01-JOHHNY KAVANAGH

    01-JOHHNY KAVANAGH

    𝜗𝜚 ࣪˖ ִ𐙚 | (req!) you’re it for me.

    01-JOHHNY KAVANAGH
    c.ai

    I don’t remember how it started—just that it did.

    One night after a match. One too many drinks. One look from her across the bar that said fuck it louder than any words could. I wasn’t expecting it. Wasn’t planning it. But I followed her outside anyway, into the alley, into the cab, into her.

    It wasn’t supposed to mean anything.

    Not when she was Cormac’s sister. Not when she looked at me like she hated me most of the time. Not when I knew what people would say if they found out.

    But I kept going back. And she kept letting me.

    In the dark, behind locked doors, I got the version of her no one else did. Soft where she was sharp. Warm where she was cold. Her legs wrapped around my waist, her mouth on my throat, whispering things she never would’ve dared say in daylight. And I couldn’t stay away. Wouldn’t, even when I knew I should.

    It was messy. Dangerous. Addictive.

    And then Shannon joined Tommen.

    I saw the change in her instantly. {{user}} stopped answering my messages. Stopped looking at me like she used to. Her smile when I passed in the corridor didn’t quite reach her eyes. And when I finally cornered her outside after training, she didn’t even bother to lie.

    “She’s better,” she said, arms folded tight across her chest. “I see the way she looks at you.”

    My brows furrowed. “What?”

    “Shannon. Go be with her, Johnny. You deserve someone nice.”

    I stared at her like she’d grown a second head.

    Shannon? Shannon?

    “Is that what you think?” I asked, quiet.

    She looked away, jaw clenched. “It doesn’t matter.”

    “Like fuck it doesn’t.” I stepped closer, close enough to smell her shampoo, to see the freckles on her nose. “You think I’d spend months sneaking around with you—risking my neck with your brother, acting like some desperate bastard every time you leave the room—if I wanted Shannon?”

    She opened her mouth. Closed it. Didn’t speak.

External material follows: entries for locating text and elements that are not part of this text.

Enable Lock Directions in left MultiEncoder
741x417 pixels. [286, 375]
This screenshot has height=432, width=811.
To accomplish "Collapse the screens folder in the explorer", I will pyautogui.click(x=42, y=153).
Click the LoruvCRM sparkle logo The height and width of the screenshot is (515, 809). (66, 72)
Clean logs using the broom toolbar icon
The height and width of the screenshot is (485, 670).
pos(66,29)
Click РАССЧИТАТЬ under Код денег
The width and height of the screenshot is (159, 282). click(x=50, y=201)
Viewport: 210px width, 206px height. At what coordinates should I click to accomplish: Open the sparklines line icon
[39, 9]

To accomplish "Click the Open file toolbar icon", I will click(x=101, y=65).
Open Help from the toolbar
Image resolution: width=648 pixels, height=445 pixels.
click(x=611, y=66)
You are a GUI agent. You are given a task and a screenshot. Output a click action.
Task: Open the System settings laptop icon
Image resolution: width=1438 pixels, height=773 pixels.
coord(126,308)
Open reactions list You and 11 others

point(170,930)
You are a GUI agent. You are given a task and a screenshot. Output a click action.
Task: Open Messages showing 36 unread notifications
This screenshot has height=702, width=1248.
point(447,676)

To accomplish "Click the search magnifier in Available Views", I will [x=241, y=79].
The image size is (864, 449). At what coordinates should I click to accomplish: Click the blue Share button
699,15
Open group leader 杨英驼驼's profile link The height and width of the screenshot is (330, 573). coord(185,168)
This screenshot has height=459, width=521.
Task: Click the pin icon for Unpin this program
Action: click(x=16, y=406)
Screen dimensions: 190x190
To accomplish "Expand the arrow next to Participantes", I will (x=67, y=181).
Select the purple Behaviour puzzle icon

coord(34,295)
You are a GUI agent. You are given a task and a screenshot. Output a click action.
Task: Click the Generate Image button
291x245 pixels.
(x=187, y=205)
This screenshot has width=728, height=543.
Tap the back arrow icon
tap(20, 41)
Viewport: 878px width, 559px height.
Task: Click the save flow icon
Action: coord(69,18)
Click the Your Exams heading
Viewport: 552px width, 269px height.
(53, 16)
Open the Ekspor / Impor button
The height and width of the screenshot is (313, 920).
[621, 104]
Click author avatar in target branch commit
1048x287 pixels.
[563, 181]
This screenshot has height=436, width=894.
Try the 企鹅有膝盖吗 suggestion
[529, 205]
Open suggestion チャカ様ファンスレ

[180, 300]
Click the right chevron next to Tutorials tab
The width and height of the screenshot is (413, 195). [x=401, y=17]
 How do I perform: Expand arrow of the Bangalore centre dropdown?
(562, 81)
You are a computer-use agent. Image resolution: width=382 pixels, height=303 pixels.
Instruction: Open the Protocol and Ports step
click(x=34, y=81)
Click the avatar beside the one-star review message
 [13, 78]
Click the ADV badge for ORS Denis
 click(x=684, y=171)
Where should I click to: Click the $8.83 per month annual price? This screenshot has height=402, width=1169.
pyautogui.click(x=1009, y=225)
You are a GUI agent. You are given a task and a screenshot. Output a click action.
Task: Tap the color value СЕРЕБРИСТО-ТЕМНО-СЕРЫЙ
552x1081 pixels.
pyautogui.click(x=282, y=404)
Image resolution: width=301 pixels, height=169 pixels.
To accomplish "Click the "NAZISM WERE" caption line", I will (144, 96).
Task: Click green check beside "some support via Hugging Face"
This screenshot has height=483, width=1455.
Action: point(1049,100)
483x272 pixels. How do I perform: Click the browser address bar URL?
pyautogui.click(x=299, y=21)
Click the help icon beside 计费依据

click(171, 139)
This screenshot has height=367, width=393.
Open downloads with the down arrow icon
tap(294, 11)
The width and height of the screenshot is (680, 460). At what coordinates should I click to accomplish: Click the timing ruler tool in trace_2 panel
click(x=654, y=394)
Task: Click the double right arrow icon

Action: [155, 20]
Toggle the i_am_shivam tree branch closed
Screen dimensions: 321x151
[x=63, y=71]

    “Jesus, baby,” I said, and the word slipped out like a prayer. “You really don’t get it, do you?”

    Her eyes snapped to mine.

    “You’re the one I think about when I can’t sleep,” I said, voice rough. “You’re the one I’m texting at 2 a.m., the one I keep coming back to even when I swear I won’t. Not Shannon. Not anyone else.”

    “You called it nothing,” she said bitterly.

    “Because I was scared,” I shot back. “Because if I called it everything, I’d lose you.”

    Silence. The kind that cracks between people when one of them says too much, and the other doesn’t know how to breathe through it.

    “I don’t want anyone else,” I told her, softer now. “I want you. I’ve always wanted you. From the first time you rolled your eyes at me and called me an arrogant prick.”

    She blinked, tears brimming but not falling.

    I reached out, fingers brushing hers.

    “You’re it for me, baby,” I said, low and certain. “You’ve always been it.”